▸ Text and element pointing records:

BEGIN

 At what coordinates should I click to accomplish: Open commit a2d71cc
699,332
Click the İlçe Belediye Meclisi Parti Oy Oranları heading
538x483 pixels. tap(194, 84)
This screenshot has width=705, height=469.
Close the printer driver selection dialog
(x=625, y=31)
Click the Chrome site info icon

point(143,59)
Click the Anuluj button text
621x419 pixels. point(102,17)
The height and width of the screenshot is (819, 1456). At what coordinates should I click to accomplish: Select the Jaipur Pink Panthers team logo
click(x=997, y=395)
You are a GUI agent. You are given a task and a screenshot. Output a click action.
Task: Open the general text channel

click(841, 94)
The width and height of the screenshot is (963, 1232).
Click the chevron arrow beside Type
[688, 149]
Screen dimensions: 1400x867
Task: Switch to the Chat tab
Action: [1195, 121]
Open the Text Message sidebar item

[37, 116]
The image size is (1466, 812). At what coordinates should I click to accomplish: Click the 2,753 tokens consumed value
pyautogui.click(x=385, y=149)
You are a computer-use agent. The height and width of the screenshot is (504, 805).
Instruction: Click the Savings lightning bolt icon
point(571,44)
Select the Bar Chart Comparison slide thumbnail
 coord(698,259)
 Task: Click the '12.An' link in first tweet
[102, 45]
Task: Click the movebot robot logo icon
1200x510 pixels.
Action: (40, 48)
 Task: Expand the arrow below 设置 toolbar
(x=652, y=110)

END

▸ Exercise task: Copy word for word the records from their first line through the line containing "538x483 pixels. tap(194, 84)", including that line.

▸ Result of the task:
 At what coordinates should I click to accomplish: Open commit a2d71cc
699,332
Click the İlçe Belediye Meclisi Parti Oy Oranları heading
538x483 pixels. tap(194, 84)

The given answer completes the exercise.